Writing processes involves writing Scheme code. Because this workflow language builds on top of GNU Guix, we use GNU Guile. First, we need to load the module called (guix processes).

(use-modules (guix processes))

Now that we can use the process type, we can define a process:

(define hello-world
  (process
    (name "hello-world")
    (procedure '(begin
                  (display "Hello world!")
                  (newline)))))

We've created a symbol called hello-world that contains a process with the name hello-world and a Scheme expression to display Hello world on our screen as the computational procedure.

Running programs as procedure

The common use-case of running an existing program involves two steps:

  1. Making sure the program is available to run (deployment);
  2. Running the program in its proper environment (setting environment variables in such a way that the program can find its modules).

In the GWL, we use GNU Guix to perform both steps. To make this syntactically easy, we use the (guix gexp) module, which will deploy a program before running it.

Additionally, to find the programs, we need to load the module wherein the package for a program is defined. So, for samtools, we must load the (guix packages bioinformatics) module.

So we now get:

(use-modules (guix processes)
             (guix gexp)
             (gnu packages bioinformatics))

(define run-samtools
  (process
    (name "samtools-index")
    (package-inputs (list samtools))
    (data-inputs "/data/sample.bam")
    (procedure
      #~(system* "samtools" "index" #$data-inputs))))

With package-inputs we describe which packages make up the environment for the procedure. The data-inputs field can be used to specify the input data, and the syntactic elements #~ and #$ make the G-Expression.

The field package-inputs must be a list (defined using (list ...) that contains the symbol names of the packages. For samtools, that is simply samtools.

The data-inputs field can contain anything, and in this case we specify the path to the file we want to index as a string, which we can directly pass to the system* function, that will run this system command for us.

Dynamically defining processes

Let's say we have multiple files: FILE1, FILE2, FILE3, FILE4, FILE5, FILE6, FILE7, and FILE8. And let's assume these files are located in the folders: /path/to/<filename>/<filename>.

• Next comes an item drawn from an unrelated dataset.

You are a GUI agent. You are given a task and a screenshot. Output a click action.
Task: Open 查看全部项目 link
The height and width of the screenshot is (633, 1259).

And generate a specific process for each file by writing a function that returns a process, like so:

(define (run-samtools filename)
  (process
    (name (string-append "samtools-index-on-" filename))
    (package-inputs (list samtools))
    (data-inputs (string-append "/path/to/" filename "/" filename))
    (procedure
     #~(system* "samtools" "index" #$data-inputs))))

Then, we can generate a process description by running:

(run-samtools "FILE1")

So, we can put these filenames in a list:

(define my-files '("FILE1" "FILE2" "FILE3" "FILE4" 
                   "FILE5" "FILE6" "FILE7" "FILE8"))

And define a process for each file in the list:

(for-each (lambda (filename)
            (define-dynamically 
              (symbol-append 'run-samtools- (string->symbol filename))
              (run-samtools filename)))
          my-files)

Listing processes

We can verify that this works by listing the processes using the command-line:

$ guix process --list-available

GWL looks for workflow definitions in the directory of the environment variable GUIX_WORKFLOW_PATH. This environment variable can be used in a similar way to GUIX_PACKAGE_PATH.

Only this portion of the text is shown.